Need to Create a Simple Content Aggregator Website using Django? It's a Minimalist Task

Introduction

The web contains a lot of content housed in thousands of websites. Different websites contain related content that one website could efficiently host. The nature of distribution of related content on the web forces users to visit different websites for the same information, which could be hectic and time consuming.

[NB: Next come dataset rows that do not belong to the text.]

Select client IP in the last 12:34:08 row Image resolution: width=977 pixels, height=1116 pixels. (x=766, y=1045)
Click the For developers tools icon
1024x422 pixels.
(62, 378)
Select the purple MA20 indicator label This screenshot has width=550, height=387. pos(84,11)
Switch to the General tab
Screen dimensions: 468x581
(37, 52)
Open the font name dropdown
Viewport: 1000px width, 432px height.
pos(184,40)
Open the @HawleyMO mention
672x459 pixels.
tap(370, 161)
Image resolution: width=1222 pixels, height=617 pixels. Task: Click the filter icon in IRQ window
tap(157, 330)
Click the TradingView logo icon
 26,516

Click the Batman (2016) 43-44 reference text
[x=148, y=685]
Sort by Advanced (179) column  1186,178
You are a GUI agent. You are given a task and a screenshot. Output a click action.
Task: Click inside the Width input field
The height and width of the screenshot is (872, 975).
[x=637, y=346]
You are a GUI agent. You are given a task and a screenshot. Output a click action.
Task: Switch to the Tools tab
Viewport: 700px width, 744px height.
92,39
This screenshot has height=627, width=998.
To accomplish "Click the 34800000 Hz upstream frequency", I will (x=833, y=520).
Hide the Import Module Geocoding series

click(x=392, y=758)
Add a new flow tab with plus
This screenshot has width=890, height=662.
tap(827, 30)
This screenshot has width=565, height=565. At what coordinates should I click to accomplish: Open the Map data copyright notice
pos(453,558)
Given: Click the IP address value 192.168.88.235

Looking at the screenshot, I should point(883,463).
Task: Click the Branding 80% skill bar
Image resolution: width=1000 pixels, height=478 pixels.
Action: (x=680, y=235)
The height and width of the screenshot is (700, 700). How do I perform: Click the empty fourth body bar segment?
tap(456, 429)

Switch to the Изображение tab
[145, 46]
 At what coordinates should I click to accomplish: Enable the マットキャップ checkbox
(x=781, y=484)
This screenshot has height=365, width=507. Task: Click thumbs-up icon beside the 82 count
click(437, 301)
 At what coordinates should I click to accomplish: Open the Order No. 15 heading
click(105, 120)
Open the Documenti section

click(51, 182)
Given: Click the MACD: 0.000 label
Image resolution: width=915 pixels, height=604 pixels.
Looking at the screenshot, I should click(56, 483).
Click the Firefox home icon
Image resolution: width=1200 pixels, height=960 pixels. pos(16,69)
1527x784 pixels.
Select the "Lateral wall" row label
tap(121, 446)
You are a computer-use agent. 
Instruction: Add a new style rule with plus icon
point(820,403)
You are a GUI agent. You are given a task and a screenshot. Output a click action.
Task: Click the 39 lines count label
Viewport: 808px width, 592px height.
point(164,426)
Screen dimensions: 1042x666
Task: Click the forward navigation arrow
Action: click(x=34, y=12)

Several content gathering websites exist to enhance user experience. The sites gather information about various topics in one place so that users do not have to scour the web unnecessarily. This article discusses the engineering behind these content aggregator sites. Developers interested in designing content aggregators may find this article helpful.

Prerequisites:

An understanding of Python basics and the Django framework
Basic knowledge of RSS feeds

RSS feeds

Content aggregator sites collect content from Really Simple Syndication (RSS) feeds. RSS feeds are XML files that many websites, which host frequently changing content, create to track content records. An RSS feed typically contains important information about a piece of web content. For instance for a news content, the feed could contain the following information:

Name of the publishing site
Title of content
Publication date
URL of the content

Python's feedparser library

A Python library known as feedparser is a useful tool that a content aggregator site developer can use to parse and extract content from RSS feeds. However, before using the library, the developer should decide the kind of data to retrieve from RSS feeds. If one is building a news aggregator website, one would perhaps need to retrieve the metadata listed in the previous section for each news item at the minimum.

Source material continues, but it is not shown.